### Required action
Find how many lines of the following entries contain "click". Reply with the number alone.

━━━━━ Material for this exercise ━━━━━

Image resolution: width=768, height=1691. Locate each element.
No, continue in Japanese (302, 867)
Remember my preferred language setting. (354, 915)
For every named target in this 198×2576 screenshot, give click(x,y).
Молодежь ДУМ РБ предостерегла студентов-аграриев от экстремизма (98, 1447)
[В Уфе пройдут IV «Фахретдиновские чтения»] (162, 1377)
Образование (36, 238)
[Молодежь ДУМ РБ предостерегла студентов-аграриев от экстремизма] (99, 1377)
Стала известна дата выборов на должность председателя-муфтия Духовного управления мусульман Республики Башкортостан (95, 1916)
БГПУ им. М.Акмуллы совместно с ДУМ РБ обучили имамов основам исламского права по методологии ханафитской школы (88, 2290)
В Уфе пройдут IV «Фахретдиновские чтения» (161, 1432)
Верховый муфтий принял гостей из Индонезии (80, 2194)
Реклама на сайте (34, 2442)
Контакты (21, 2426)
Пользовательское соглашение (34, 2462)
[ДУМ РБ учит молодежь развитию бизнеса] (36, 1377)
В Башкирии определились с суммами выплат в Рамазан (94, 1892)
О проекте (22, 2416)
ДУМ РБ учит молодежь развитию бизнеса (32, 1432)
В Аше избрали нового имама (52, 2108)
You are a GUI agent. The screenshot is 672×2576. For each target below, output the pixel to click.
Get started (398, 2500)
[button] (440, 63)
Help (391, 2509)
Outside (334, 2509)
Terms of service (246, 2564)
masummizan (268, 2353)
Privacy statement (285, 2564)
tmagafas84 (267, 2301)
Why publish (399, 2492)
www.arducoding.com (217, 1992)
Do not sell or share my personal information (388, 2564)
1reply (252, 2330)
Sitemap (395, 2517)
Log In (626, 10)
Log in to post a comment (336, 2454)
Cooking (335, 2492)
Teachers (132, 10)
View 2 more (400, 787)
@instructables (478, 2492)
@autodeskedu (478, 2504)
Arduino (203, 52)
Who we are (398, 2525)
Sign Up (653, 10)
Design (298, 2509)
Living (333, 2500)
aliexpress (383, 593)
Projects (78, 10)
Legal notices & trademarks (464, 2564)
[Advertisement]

━━━━━

### Task result
2